Misguided Angel Ch 3  Beneath the Gate

"I'm tired of being alone, the teary night…"

            "I am Cerberus," the golden beast bellowed, "the Guardian Beast of the Underworld.  Only the dead may pass this gate!"  He stood menacingly, the muscles of his splayed legs standing out powerfully.  His immense feline form blocked the gateway, tail swishing like a serpent waiting to strike.

            Priestess Sakura braced her staff before her.  This first challenge would be the simplest; she could not fail here.  "But I am dead," she stated in a strong voice.  "Yet there is one beyond this gate who is not, and I am here to return him to the living."

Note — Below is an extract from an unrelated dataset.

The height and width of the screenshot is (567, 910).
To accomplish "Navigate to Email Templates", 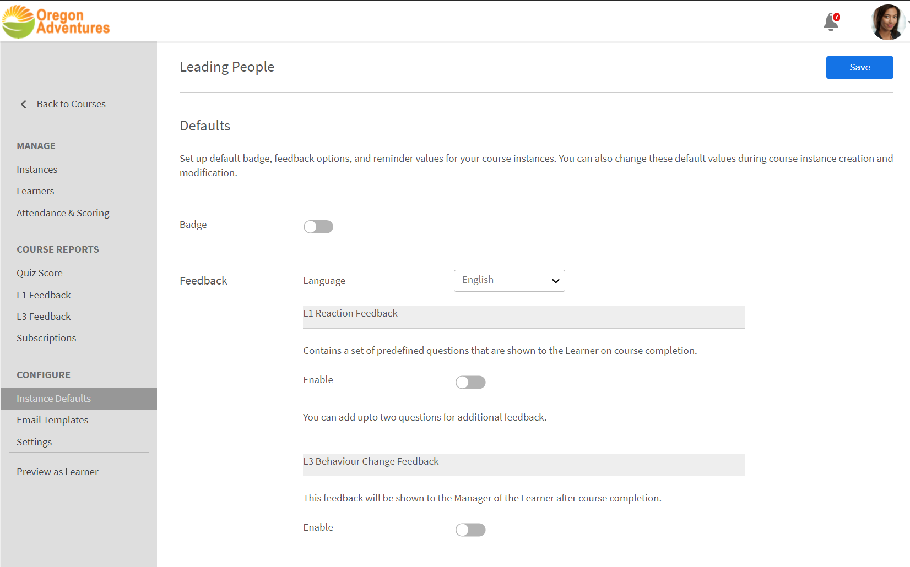I will coord(52,420).
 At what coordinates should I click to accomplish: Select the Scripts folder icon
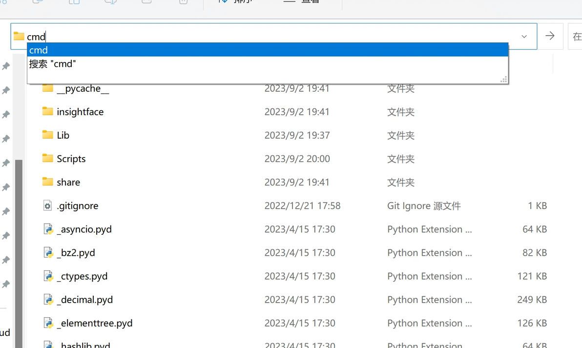(47, 159)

            Her words balked the Guardian Beast.  "You look pretty lively," he said in a conversational voice, fixating on her first statement.

            "Thank you," said Sakura.  "But I really am dead.  And I need to hurry."

            Cerberus brought his powerful head close to her face.  He sniffed, and eyed her with close scrutiny.  "You died so young.  That's kind of sad," he said.

            "Ummm… may I please pass the gate?" the young priestess asked.  The Beast moved aside, clearing the path that lead downward.  "Thank you," said Sakura sweetly, and headed into the forbidding gloom.

            "Do you know where you're going?" Cerberus called after her.

            "Yes!" called Sakura back, encouraged by her first success.  She gave Cerberus a little hand wave in parting because it seemed polite to do so.

            The light of her staff parted the darkness before her, but shapes were moving in the shadows.  Her pace slowed.  There was no longer a road before her, just the vast gloom, and she was not alone.  Sakura held back a scream when the thin remainder of what was once a living person drifted next to her; whether the wraith had been a man or a woman, adult or child, even it no longer knew.  Ghosts were all around her, shades uncertain of their places in Hades.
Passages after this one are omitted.